The top of a card is all about resources. In the top left corner, depicted as red dots, is the number of resource points you earn for pitching the card. In the top right corner is the resource cost to play the card as an attack. For example, Snatch is worth 1 resource point, and costs 0 resources to play.

Snatch

Not a bad card! It literally costs nothing to play it as an attack. On the other hand, if you want to send it to the bottom of your deck ("pitch") then you get 1 resource point in exchange for not using it right now, and then you'd have 1 resource point to spend on a more powerful card. For example, Torrent of Tempo costs 1 resource point (the number in the top right) to play:

Torrent of tempo

Attack and defence

A card's attack value is displayed in the bottom left corner, and its defence value is in the bottom right. For example, Flying Kick is 5 attack and 3 defence.

Flying Kick

Pretty much every card in Flesh and Blood can be used to generate resource points, to attack, or to defend. It's up to you how to use it.

Snatch
  • Attack: Were you to attack with Snatch, then you attack for 4 damage, which your opponent may block partially or completely. Then your turn is over, and Snatch is discarded to your graveyard.
  • Defend: Were you to defend with Snatch, you negate 2 incoming damage. You can defend with more than one card, so for very powerful attacks you could block with Snatch and some other card to negate even more damage. After you've used a card to defend, you discard it to your graveyard.
  • Pitch: Were you pitch Snatch, you gain 1 resource point, which you can spend on another card in your hand that costs resource points to play. When you pitch a card, you move it to the bottom of your deck.

Card effects

Few cards only provide attack and defence and resource points. Most have card effects, which is displayed in the card description. For example, Snatch says:

If Snatch hits, draw a card.

Should you attack with Snatch (it costs 0 resource points to play, so why not!), and your opponent takes damage from it (even just 1 point), then you get to draw a card.

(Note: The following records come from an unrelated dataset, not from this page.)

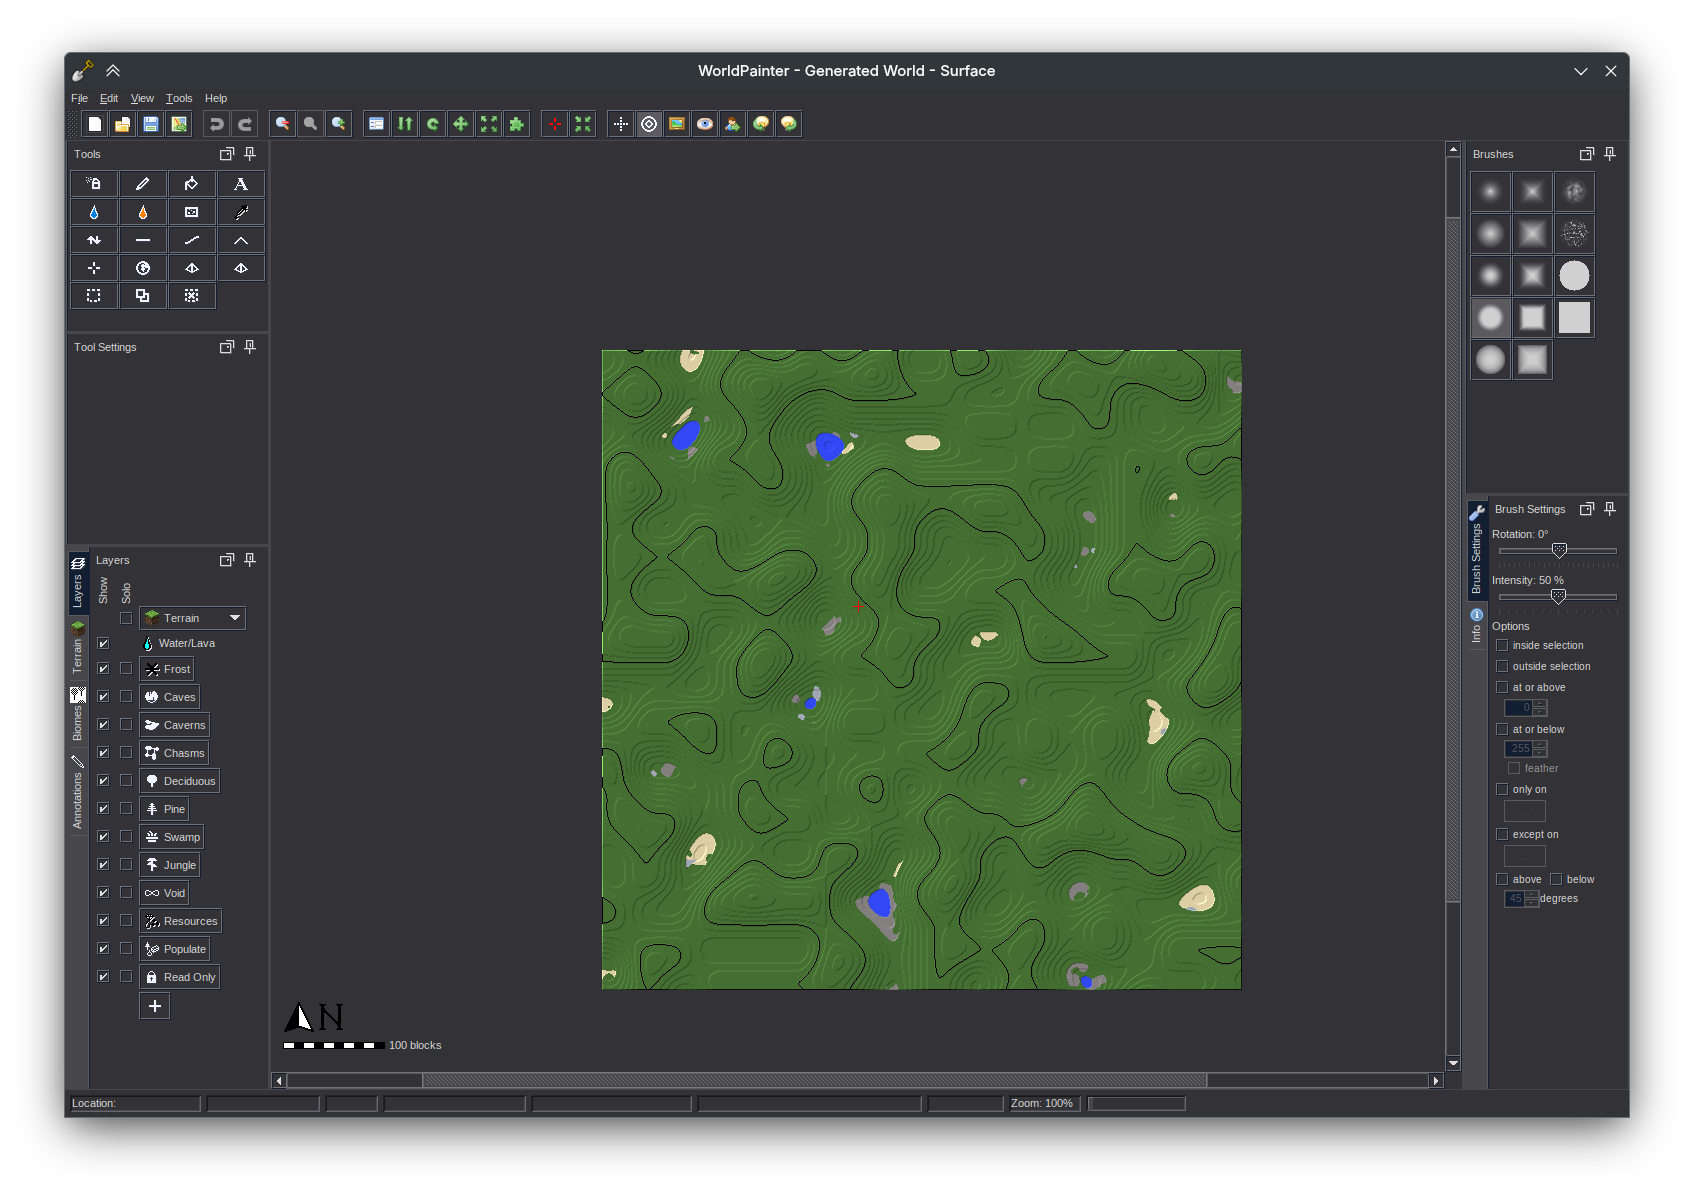Image resolution: width=1694 pixels, height=1194 pixels.
Task: Click the Rotate world toolbar icon
Action: (x=433, y=124)
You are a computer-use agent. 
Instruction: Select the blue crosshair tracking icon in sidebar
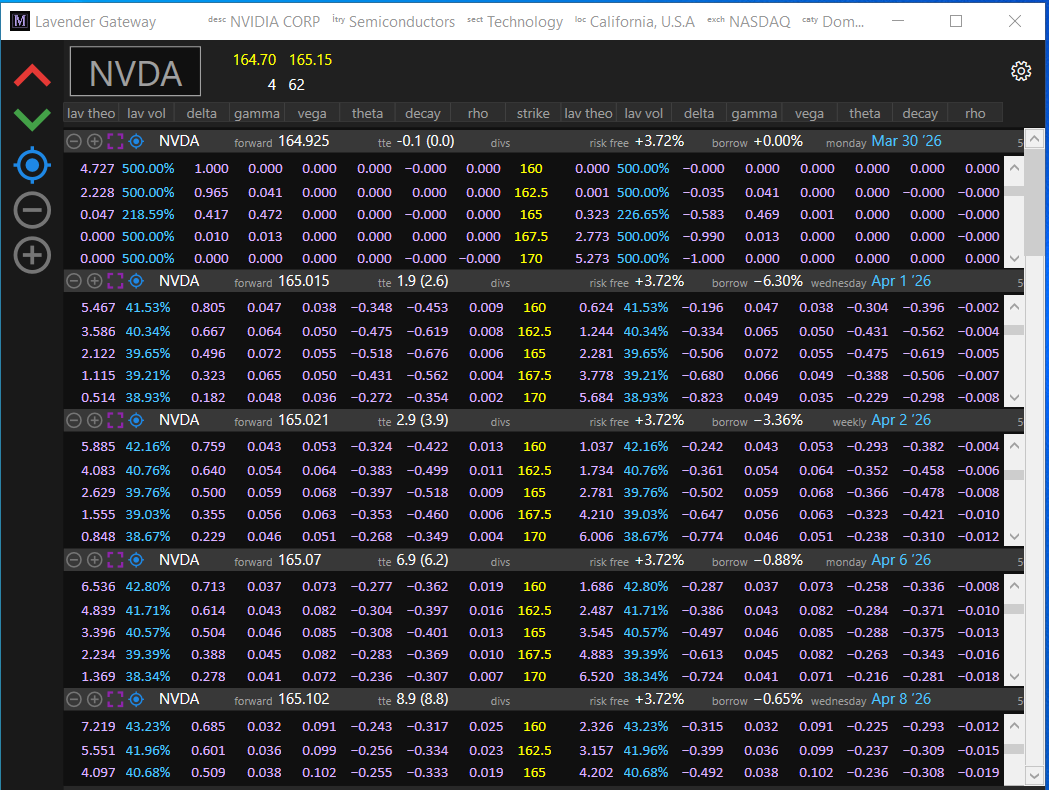pyautogui.click(x=31, y=165)
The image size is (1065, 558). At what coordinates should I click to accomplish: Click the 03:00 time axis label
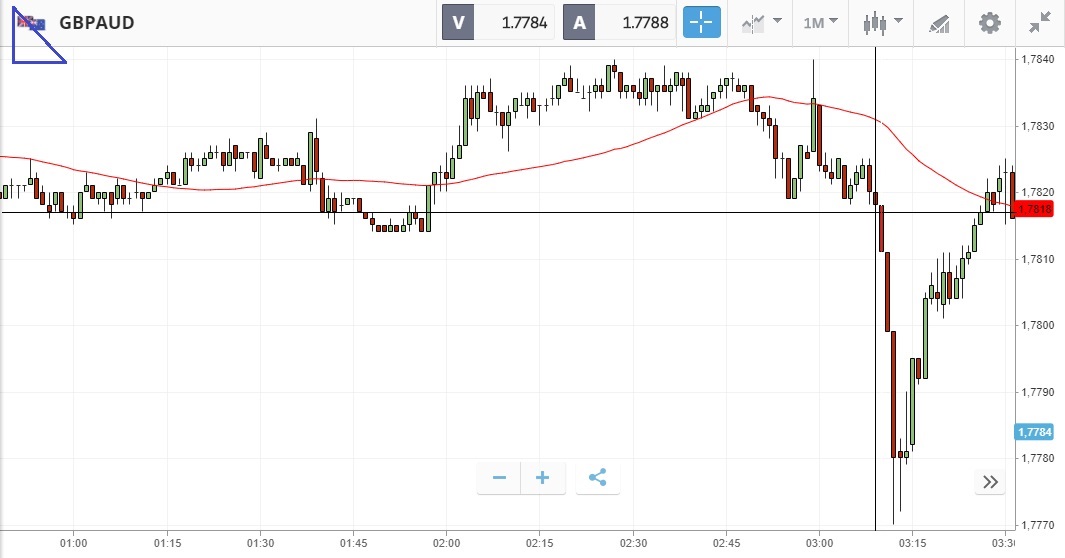click(819, 542)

Torrent of Tempo also has a card effect:

If Torrent of Tempo hits, it gains go again.

The go again effect is one of the most common and most important effects in Flesh and Blood, and it means exactly what it says. The default rule of Flesh and Blood is that you do one action, but when the go again effect happens, you go again. Playing cards that grant you go again is the key to getting multiple attacks in one turn.

Torrent of Tempo with go again

End of turn

At the end of your turn, you can place one card in a zone called the "arsenal," which is a way to stash a card for later. A card in the arsenal can't be pitched, but you can pick it up to play as an attack later.

Then you draw back up to your hand limit.

After the first round (and ONLY the first round), both players draw back up to their hand limits.

Play this game

Believe it or not, that's all you need to understand to start playing Flesh and Blood. It's a trading card game, so of course there are special card effects and special power combos, and cool class features that I haven't even hinted at here. You can get lost in the nuances of this game, if you want to, and build amazing decks with internal logic structures that defy rebuttal. There's no shortage of strategic potential in Flesh and Blood.

What's really cool about it is that there's also no mana screw, because there's no mana. Every card in your deck is worth resource points, so even if the trade-off is taking damage to keep cards in your hand, you never have to spend your turn with nothing to do. This is huge, and I wish I could go back in time and play Flesh and Blood with every person I've ever tried introducing to Magic The Gathering only to watch them haplessly spend half the game without enough mana to play. Flesh and Blood solves that problem.

Every game of Flesh and Blood I've played (and I played at least twice a month for the past two years, and it's looking like it'll be the same this year) has been neck-and-neck in the end. Every battle is exciting, and down to strategies and risks decided upon by the player, not by the luck of the draw. I think Flesh and Blood is the game design that got the trading card game right, at last. It's got the lore, it's got the art, and it's got the game play that trading card games used to have. Play this game if you love trading card games.